Botanical life strategy

Monocarpy refers to a reproductive strategy in plants in which the plant will flower and set seeds only once in its lifetime, and then die. The term is derived from Greek (mono, "single" + karpos, "fruit" or "grain"), and was first used by Alphonse de Candolle. Other terms with the same meaning are hapaxanth and semelparous. The antonym is polycarpic, a plant that flowers and sets seeds many times during its lifetime; the antonym of semelparous is iteroparous. Plants which flower en masse (gregariously) before dying are known as plietesials. The term hapaxanth is most often in conjunction with describing some of the taxa of Arecaceae (palms) and some species of bamboo, but rarely used otherwise; its antonym is pleonanth. This was first used by Alexander Braun.

Monocarpic plants are not necessarily annuals, because some monocarpic plants can live a number of years before they will flower. In some monocarpic plants, flowering signals senescence, while in others the production of fruit and seeds causes changes within the plants which lead to death. These changes are induced by chemicals that act as hormones, redirecting the resources of the plants from the roots and leaves to the production of fruits and or seeds.
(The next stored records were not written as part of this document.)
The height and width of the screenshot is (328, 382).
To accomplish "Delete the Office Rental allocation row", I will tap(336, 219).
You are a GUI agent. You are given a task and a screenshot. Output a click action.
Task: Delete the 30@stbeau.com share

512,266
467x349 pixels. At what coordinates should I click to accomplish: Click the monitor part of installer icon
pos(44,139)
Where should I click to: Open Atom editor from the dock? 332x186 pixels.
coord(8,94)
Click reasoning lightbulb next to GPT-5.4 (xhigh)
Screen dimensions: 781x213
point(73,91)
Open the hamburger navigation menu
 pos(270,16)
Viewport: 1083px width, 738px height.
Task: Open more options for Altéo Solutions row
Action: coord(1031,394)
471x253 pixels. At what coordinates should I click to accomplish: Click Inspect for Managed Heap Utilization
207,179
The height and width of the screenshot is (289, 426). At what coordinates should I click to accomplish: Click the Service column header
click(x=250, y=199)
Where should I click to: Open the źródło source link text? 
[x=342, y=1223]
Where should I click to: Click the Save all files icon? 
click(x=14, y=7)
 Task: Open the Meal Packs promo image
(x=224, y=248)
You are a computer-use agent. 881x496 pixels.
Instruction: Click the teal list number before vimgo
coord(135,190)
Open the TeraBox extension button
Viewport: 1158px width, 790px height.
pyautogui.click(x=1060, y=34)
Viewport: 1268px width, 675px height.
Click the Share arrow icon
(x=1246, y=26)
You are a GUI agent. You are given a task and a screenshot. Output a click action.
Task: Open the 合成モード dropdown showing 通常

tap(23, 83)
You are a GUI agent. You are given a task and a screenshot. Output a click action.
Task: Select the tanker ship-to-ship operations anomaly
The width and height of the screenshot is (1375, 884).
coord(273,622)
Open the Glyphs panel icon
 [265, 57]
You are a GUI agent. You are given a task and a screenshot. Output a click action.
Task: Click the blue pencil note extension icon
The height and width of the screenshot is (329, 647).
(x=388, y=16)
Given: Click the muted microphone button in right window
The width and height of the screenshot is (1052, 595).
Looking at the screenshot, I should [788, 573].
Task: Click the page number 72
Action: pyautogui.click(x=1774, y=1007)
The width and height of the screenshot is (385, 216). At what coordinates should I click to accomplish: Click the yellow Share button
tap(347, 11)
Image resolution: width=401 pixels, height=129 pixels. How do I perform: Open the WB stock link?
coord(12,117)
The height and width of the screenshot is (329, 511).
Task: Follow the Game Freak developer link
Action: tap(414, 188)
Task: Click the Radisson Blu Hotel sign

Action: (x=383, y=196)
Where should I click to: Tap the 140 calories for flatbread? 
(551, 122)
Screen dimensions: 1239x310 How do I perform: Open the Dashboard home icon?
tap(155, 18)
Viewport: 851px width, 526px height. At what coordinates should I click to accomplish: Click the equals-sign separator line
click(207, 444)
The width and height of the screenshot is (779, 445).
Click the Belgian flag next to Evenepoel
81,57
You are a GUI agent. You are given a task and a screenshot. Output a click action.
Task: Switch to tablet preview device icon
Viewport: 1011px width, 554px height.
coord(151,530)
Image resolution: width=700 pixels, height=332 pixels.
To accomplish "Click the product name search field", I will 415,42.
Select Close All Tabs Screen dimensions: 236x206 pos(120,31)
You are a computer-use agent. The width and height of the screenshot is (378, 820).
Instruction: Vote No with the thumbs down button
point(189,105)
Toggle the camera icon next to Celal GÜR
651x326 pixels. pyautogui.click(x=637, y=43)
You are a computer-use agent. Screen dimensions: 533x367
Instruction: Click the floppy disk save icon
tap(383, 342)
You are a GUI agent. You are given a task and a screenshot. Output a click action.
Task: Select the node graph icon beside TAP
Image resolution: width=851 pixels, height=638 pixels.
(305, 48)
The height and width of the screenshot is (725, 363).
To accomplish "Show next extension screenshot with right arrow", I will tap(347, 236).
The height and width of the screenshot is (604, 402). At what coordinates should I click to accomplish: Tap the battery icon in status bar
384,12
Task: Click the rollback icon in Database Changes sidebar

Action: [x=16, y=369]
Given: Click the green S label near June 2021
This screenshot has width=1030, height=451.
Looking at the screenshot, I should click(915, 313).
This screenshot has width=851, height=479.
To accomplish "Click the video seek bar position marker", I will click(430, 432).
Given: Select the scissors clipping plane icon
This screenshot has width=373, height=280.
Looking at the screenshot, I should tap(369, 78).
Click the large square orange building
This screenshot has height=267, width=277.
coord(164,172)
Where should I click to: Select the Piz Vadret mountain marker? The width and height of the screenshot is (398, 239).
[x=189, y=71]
Monocot plant families that include monocarpic species include Agavaceae such as the century plant and other Agave and some yuccas, Araceae, Arecaceae, Bromeliaceae some in the genus Puya and Tillandsia utriculata, Musaceae such as the banana trees (Musa), and Poaceae such as bamboos, which can take 8 to 20 years or in the case some Phyllostachys species even take over 100 years to bloom and then die. Dicot plant families that include monocarpic species include Acanthaceae, Apocynaceae, Asteraceae, and Fabaceae. Hawaiian silverswords and their relatives in the genus Wilkesia, which are Asteraceans, may take 10–50 years before flowering. Few dicot shrubs with multiple branching and secondary growth species have been described. Those that have include Strobilanthes species, Cerberiopsis candelabrum, Tachigali versicolor and other Tachigali species.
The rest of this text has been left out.